TL;DR — 再生医療二法が2026年1月1日に施行された後、台湾には互いに連結する三層の制度設計が次第に形成されつつある。再生医療二法の母法、《再生医療製剤条例》第9条の「附款許可」(本稿では条件付き承認とも呼ぶ)、そして食薬署と医薬品査験中心が2026年3月に公告した「台湾再生医療製剤指導プロジェクト」(T-RMAT)である。国際的な制度と対照すれば、この設計は米国のRMAT、EUのPRIME、日本のSakigakeと同様、再生医療の加速ルートという政策潮流に属する。要点は「審査の緩和」にあるのではなく、次の点にある。すなわち、条件を満たす製品に対し、所管機関はリスク・ベネフィットが初歩的に支持される段階で、上市後の検証、リスク管理、継続的な監視と引き換えに、患者がより早く治療の選択肢を得る可能性を提供しうる、ということだ。台湾の法規側の枠組みはおおむね整いつつある。次に注目すべきは、業界が実際にこのルートに沿って申請を行い、検証可能な上市事例を蓄積していくかどうかである。

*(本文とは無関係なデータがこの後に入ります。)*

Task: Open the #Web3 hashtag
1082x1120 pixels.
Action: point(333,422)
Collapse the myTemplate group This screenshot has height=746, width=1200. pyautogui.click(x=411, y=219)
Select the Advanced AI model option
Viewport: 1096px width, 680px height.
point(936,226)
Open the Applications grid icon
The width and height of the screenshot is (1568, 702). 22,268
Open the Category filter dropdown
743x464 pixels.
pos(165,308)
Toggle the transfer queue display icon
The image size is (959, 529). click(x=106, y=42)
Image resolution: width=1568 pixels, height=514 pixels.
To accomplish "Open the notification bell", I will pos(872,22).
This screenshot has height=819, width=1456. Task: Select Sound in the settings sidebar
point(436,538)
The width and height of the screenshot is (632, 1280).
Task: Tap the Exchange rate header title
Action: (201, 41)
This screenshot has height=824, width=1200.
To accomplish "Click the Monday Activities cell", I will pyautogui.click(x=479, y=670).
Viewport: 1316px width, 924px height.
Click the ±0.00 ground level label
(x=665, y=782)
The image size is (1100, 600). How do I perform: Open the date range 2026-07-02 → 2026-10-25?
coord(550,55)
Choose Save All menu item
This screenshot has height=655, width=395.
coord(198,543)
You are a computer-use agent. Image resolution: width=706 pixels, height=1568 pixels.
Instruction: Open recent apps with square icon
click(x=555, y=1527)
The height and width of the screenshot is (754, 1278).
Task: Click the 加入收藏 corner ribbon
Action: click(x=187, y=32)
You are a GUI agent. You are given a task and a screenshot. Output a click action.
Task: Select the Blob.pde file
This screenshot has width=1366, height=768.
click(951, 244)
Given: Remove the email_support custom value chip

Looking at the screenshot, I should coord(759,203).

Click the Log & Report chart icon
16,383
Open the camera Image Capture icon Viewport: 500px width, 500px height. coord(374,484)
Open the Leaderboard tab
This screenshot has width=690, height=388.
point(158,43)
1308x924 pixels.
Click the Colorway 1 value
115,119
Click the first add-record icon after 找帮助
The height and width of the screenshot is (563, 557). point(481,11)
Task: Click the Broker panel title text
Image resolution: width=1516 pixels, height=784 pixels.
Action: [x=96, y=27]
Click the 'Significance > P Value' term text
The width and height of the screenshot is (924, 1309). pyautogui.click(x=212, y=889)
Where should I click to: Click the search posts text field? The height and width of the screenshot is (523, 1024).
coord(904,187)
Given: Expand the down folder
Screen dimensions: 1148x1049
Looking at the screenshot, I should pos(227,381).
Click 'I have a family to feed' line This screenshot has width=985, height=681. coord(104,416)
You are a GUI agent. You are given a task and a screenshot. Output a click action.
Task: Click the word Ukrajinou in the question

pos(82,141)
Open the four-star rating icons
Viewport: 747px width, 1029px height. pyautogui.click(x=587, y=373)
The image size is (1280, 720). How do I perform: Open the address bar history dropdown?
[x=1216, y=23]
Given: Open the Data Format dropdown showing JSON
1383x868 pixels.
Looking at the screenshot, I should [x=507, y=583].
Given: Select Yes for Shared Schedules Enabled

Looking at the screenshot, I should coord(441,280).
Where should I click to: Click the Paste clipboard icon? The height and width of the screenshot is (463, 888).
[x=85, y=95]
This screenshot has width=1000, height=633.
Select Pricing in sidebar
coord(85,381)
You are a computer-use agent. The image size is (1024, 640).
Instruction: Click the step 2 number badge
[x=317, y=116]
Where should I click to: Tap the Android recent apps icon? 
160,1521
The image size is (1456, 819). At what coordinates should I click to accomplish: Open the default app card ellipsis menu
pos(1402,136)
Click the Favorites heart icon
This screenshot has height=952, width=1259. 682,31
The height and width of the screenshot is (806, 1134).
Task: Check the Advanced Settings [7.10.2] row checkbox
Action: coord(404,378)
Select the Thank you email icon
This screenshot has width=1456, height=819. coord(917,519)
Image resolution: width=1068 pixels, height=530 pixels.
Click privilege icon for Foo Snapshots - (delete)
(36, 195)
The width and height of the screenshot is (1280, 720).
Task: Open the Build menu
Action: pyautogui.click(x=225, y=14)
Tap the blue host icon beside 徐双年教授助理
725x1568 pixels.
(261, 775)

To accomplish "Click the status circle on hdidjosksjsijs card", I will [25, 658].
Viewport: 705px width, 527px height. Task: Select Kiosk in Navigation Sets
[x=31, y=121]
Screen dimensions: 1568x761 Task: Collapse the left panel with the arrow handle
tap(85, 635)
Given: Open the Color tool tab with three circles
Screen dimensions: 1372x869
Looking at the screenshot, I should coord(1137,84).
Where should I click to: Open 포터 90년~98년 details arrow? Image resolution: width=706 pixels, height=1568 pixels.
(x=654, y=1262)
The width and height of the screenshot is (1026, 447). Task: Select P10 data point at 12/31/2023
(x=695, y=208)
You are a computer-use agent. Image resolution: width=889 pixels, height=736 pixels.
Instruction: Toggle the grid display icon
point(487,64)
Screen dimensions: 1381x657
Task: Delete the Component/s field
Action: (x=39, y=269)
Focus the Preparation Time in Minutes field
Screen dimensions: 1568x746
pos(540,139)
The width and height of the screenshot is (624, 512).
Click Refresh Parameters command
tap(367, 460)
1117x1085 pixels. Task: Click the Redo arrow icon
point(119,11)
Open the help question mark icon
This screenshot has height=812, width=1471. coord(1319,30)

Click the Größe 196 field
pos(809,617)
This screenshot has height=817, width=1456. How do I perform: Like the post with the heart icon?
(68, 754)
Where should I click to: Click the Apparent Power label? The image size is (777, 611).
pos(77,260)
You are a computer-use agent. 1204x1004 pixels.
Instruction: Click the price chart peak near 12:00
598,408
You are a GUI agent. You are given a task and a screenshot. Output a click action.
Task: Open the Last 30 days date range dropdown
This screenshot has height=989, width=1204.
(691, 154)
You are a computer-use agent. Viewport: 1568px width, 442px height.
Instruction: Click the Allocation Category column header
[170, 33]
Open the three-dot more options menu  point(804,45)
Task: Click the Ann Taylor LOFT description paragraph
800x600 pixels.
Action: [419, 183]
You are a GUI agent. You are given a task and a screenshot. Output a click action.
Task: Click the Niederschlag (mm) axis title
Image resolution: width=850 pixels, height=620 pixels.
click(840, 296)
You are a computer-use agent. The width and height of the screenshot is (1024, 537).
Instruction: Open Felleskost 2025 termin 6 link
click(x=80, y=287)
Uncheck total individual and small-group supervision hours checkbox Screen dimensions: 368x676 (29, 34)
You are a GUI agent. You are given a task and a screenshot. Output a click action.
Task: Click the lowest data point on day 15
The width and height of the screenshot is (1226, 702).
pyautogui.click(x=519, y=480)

最近、ある日本のパートナーたちと一つの案件を評価していた。すでに米国でPhase II段階を完了した細胞療法を台湾に導入するかどうか、という案件である。当初は直感的に、このルートは依然として完全なPhase III、追加の現地試験、そして長い上市待機期間に大きく依存するだろうと思っていた。だが制度を分解して見てみると、台湾はこの数年で実は従来の想像とは異なるルートを次第に敷いてきたことに気づいた。
この案件の背後には、すでに何年も待ち続けてきた患者たちがいる。多くの再生医療療法は米国のPhase II段階ですでに意義ある有効性を示しているが、台湾の患者は通常さらに5年から10年待たねばならない。米国でPhase IIIが完了し、製品が上市され、台湾に導入され、健保給付を越えるまで——この間に、待ちきれない人が出てくる。病態の進行が速い疾患にとって、短縮できる一つひとつの過程は、現実的な意味での選択肢なのである。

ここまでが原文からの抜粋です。